Influxdb Cluster下的数据写入

Cluster下的数据写入

数据写入的实现
  1. 主要分析cluster/points_writer.go中的WritePoints函数的实现
// WritePoints writes across multiple local and remote data nodes according the consistency level.
func (w *PointsWriter) WritePoints(p *WritePointsRequest) error {
    w.statMap.Add(statWriteReq, 1)
    w.statMap.Add(statPointWriteReq, int64(len(p.Points)))

    //2.1 先获取RetentionPolicy
    if p.RetentionPolicy == "" {
        db, err := w.MetaClient.Database(p.Database)
        if err != nil {
            return err
        } else if db == nil {
            return influxdb.ErrDatabaseNotFound(p.Database)
        }
        p.RetentionPolicy = db.DefaultRetentionPolicy
    }

    // 2.2 生成 shardMap
    shardMappings, err := w.MapShards(p)
    if err != nil {
        return err
    }

    // Write each shard in it's own goroutine and return as soon
    // as one fails.
    ch := make(chan error, len(shardMappings.Points))

· · · · ·

*任务目标:*
1. 阅读文本主要分析的是哪个文件中的哪个函数？
2. 请逐字复制阅读文本中从“Influxdb Cluster下的数据写入”起、到“err := w.MetaClient.Database(p.Database)”为止（含该处）的内容。

*所提供资料:*
· · · · ·

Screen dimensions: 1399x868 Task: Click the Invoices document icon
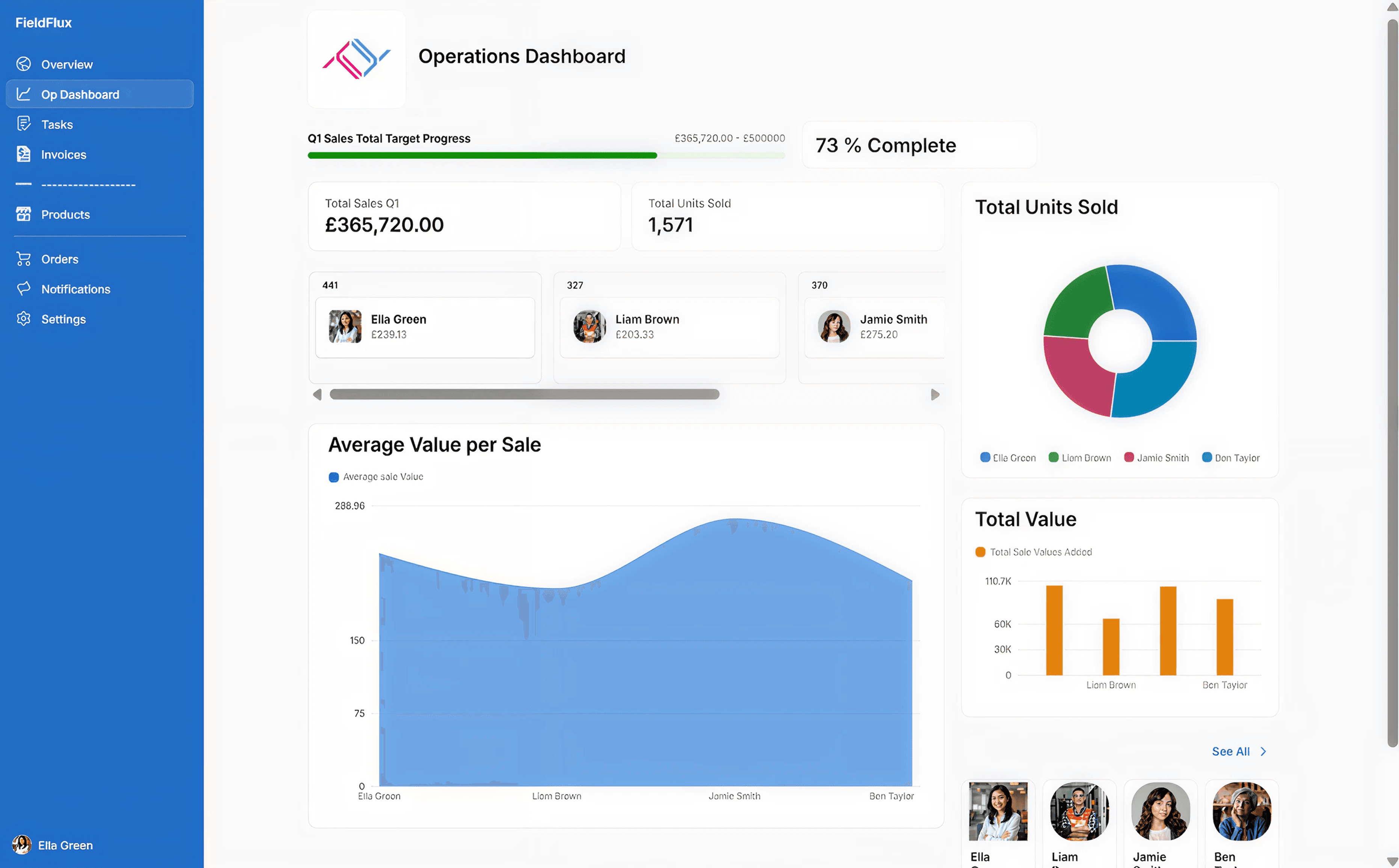point(24,155)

· · · · ·

*依序作答:*
1. cluster/points_writer.go中的WritePoints函数。

2.
Influxdb Cluster下的数据写入

Cluster下的数据写入

数据写入的实现
  1. 主要分析cluster/points_writer.go中的WritePoints函数的实现
// WritePoints writes across multiple local and remote data nodes according the consistency level.
func (w *PointsWriter) WritePoints(p *WritePointsRequest) error {
    w.statMap.Add(statWriteReq, 1)
    w.statMap.Add(statPointWriteReq, int64(len(p.Points)))

    //2.1 先获取RetentionPolicy
    if p.RetentionPolicy == "" {
        db, err := w.MetaClient.Database(p.Database)